Is GPT-5 Better at Reading X-rays Than Human Doctors?!
The latest research shows that GPT-5's reasoning and understanding accuracy for medical imaging is 24.23% and 29.40% higher than human experts, respectively.
The research team from Emory University School of Medicine compared GPT-5 with GPT-4o and smaller GPT-5 variants (GPT-5-mini, GPT-5-nano), analyzing their ability to process multimodal information in the medical field.
Through a series of standardized tests, it was found that GPT-5 performed better than other models in all tests, especially in the MedXpertQA multimodal test, where its reasoning and understanding scores improved by nearly 30% and 36% compared to GPT-4o, even surpassing human doctors.
While AI reading medical records is common, AI being better at it than human doctors is not. So how did GPT-5 achieve this?
AI Surpasses Junior Doctors in Multimodal Medical Field
Researchers conducted systematic tests on GPT-5, GPT-4o, and GPT-5's mini and nano versions.
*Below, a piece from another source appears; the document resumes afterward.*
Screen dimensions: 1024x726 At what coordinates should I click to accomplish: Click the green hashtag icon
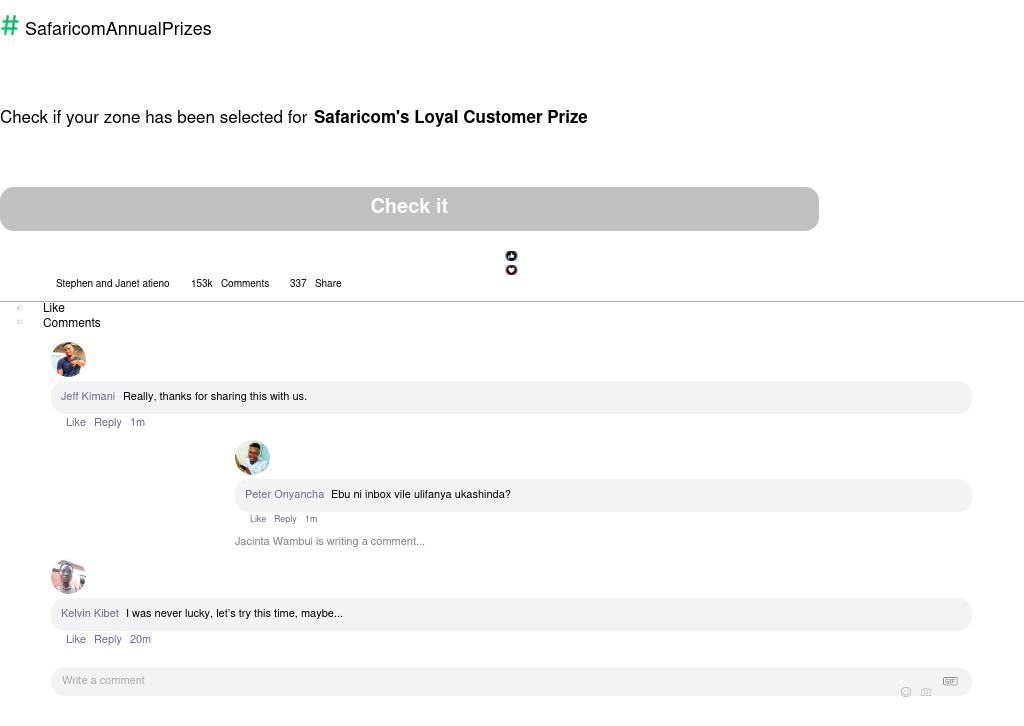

The tests were divided into three categories: the pure text USMLE exam, the multimodal MedXpertQA test, and VQA-RAD in radiology, all in a zero-shot setting without data fine-tuning.
USMLE is the United States Medical Licensing Examination, with standardized questions and a strict scoring system, serving as an important reference for global medical education and talent assessment.
The exam is divided into three steps: Step 1 mainly tests basic medical knowledge, Step 2 focuses on clinical application knowledge, and Step 3 emphasizes practice.
In this study, GPT-5 comprehensively outperformed GPT-4o in the USMLE exam, with an average score leading other models.
[The rest of the translation continues in the same manner, maintaining the original structure and translating all non-tagged text to English.]
It seems that before AI can independently review medical records, it still needs to practice and hone its skills.
Paper address: https://arxiv.org/abs/2508.08224
Reference links:
[1]https://x.com/omarsar0/status/1955252499142627788
[2]https://x.com/emollick/status/1955381296743715241
[3]https://x.com/DrDatta_AIIMS/status/1954586822849523789
This article is from the WeChat official account "Quantum Bit", author: Wen Le, published with authorization from 36kr.